▶ Brief
Below are the records; copy every line in them that holds the string "will".

▶ Exercise data
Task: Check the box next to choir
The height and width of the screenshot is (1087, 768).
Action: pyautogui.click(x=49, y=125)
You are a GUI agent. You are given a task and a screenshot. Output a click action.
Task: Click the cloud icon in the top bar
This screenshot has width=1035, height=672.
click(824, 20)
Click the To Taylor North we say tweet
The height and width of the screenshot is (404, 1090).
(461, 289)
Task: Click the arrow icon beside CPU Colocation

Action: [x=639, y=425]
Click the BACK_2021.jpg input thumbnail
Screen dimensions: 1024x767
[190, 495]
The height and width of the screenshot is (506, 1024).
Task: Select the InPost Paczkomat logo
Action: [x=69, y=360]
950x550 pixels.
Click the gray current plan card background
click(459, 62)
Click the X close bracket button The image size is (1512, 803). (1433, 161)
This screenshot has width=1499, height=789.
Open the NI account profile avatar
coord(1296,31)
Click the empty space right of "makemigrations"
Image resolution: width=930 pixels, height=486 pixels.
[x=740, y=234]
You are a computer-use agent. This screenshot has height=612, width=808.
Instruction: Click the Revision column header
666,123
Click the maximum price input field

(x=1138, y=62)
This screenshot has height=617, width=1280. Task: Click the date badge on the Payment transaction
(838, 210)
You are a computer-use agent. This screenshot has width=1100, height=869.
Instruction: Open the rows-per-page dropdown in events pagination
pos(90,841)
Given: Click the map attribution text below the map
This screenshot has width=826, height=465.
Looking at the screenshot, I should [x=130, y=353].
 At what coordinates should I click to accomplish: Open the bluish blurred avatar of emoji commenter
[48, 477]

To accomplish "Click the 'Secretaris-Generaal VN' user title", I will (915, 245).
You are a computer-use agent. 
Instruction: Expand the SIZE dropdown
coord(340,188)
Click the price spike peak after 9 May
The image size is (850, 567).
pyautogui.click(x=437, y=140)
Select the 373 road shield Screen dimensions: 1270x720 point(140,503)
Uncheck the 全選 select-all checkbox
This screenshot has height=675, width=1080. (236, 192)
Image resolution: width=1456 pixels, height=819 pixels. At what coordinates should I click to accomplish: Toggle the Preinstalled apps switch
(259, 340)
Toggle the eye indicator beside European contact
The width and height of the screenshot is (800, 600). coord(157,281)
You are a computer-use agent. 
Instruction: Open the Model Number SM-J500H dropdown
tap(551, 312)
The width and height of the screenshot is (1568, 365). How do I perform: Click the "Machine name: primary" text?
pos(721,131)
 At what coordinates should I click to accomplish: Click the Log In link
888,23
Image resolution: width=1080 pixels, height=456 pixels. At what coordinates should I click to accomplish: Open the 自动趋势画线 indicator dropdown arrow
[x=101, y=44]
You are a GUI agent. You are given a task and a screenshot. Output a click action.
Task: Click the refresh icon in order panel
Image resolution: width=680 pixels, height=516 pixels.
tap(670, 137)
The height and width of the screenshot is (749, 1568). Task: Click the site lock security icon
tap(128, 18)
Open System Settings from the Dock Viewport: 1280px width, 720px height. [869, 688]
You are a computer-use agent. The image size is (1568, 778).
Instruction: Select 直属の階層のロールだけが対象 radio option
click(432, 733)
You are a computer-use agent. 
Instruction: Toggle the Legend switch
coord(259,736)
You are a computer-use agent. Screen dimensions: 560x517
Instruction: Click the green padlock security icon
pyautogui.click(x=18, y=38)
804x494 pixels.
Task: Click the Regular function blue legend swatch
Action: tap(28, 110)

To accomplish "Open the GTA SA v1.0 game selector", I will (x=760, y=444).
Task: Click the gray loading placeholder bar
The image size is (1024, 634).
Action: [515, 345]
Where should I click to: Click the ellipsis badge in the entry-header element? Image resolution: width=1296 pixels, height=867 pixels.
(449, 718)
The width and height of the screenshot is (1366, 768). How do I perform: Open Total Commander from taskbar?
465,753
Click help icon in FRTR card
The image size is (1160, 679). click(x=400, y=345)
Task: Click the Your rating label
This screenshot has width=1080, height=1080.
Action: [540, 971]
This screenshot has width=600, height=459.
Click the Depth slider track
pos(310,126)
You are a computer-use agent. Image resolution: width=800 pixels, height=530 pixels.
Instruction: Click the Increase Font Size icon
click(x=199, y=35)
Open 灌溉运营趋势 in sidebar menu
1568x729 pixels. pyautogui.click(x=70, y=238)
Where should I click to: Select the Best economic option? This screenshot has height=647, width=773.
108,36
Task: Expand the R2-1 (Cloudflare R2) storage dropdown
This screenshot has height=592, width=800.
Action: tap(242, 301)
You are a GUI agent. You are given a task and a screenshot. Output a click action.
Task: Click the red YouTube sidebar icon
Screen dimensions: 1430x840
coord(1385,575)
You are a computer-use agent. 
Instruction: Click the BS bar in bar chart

▶ Response to the task
To accomplish "Click the 'Secretaris-Generaal VN' user title", I will (915, 245).
To accomplish "Open the GTA SA v1.0 game selector", I will (x=760, y=444).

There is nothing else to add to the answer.